1.2 Rumusan Masalah Berdasarkan latar belakang yang telah disinggung di atas maka permasalahan yang ingin diungkap peneliti dalam penelitian ini adalah sabagai berikut: 1. Bagaimana keberpihakan masyarakat terhadap kesenian ronggeng dalam novel Ronggeng Dukuh Paruk karya Ahmad Tohari? 2. Bagaimana keberpihakan masyarakat terhadap religi dalam novel Ronggeng Dukuh Paruk karya Ahmad Tohari?
10
1.3 Tujuan Penelitian Sesuai dengan rumusan masalah di atas penulis dapat merumuskan tujuan penelitian ini sebagai berikut: 1. Mendeskripsikan bagaimana keberpihakan masyarakat terhadap kesenian ronggeng dalam novel Ronggeng Dukuh Paruk karya Ahmad Tohari. 2. Mendeskripsikan bagaimana keberpihakan masyarakat terhadap religi dalam novel Ronggeng Dukuh Paruk karya Ahmad Tohari.
1.4 Manfaat Penelitian 1.4.1 Manfaat Secara Praktis Secara prkatis penelitian ini memilik manfaat yaitu sebagai berikut: a. Penelitian ini diharapkan memberikan pengetahuan dan wawasan bagi pembaca mengenai postmodernisme. b. Penelitian ini diharapkan memberikan wawasan bagi pembaca tentang keberpihakan masyarakat pedukuhan terhadap kesenian ronggeng dan religi. c. Penelitian ini diharapkan memberikan wawasan bagi pembaca mengenai kekayaan dan kearifan budaya lokal. 1.4.2 Manfaat Secara Teoritis Secara teoritis penelitian ini memiliki manfaat yaitu sebagai berikut: a. Memberikan sumbangan pemikiran dalam bidang studi bahasa dan sastra Indonesia dari segi teori postmodernisme.
11
b. Kajian postmodernisme memberikan konstribusi dalam sastra terutama dalam kritik sastra. c. Memperkaya kajian interdisipiner sastra dengan ilmu sosial dan filsafat.

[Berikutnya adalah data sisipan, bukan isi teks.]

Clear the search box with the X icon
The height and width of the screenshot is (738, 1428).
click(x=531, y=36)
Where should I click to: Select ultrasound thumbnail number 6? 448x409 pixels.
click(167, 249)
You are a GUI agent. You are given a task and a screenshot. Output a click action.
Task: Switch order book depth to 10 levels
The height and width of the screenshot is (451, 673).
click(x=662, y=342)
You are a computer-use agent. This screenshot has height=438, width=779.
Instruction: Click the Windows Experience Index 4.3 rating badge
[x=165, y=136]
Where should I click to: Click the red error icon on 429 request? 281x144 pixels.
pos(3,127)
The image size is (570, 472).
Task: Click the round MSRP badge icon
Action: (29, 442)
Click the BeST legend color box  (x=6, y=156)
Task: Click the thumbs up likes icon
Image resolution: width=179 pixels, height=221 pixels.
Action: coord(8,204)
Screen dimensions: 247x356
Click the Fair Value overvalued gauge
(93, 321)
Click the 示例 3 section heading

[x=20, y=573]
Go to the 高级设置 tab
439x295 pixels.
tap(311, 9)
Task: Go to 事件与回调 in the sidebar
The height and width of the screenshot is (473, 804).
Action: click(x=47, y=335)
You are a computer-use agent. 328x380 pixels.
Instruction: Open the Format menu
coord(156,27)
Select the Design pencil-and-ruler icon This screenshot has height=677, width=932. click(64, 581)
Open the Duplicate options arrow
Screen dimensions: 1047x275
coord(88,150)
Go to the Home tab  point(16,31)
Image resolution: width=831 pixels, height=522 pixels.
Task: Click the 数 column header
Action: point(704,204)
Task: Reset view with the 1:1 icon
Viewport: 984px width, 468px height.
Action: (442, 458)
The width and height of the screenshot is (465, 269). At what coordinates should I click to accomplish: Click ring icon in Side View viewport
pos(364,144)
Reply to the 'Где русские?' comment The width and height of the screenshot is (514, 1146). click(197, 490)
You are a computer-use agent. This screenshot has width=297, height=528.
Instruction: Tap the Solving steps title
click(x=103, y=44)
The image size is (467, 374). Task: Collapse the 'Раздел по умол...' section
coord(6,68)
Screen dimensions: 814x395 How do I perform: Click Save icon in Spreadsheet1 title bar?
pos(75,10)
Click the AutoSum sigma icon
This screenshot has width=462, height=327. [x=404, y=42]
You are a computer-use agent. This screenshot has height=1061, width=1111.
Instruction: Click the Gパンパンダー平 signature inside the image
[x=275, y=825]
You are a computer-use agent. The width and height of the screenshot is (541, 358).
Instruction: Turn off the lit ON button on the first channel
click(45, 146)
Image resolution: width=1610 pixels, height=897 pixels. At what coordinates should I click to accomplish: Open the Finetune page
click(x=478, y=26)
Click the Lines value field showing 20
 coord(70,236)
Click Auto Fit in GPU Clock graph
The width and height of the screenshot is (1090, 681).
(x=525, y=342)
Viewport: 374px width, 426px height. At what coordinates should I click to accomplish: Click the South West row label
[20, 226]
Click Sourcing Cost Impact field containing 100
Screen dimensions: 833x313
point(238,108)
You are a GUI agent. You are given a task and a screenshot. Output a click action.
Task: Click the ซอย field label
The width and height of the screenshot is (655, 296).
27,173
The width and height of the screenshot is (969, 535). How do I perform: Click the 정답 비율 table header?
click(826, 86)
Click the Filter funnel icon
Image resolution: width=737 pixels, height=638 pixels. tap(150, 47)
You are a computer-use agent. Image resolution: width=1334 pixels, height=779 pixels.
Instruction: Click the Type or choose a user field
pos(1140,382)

1.5 Definisi Operasional 1. Postmodernisme merupakan sebuah keberpihakan terhadap masyarakat yang biasanya terpinggirkan tetapi dijadikan fokus utama dalam pembicaraan. 2. Keberpihakan terhadap kesenian ronggeng merupakan representasi masyarakat dalam menghidupkan kembali kesenian ronggeng di Dukuh Paruk. 3. Keberpihakan terhadap religi yaitu mempercayai dan mengikuti kepercayaan yang sudah dilakukan secara turun-temurun, sehingga hal tersebut menampakan bagian dari kehidupan dalam berpihak pada tradisi.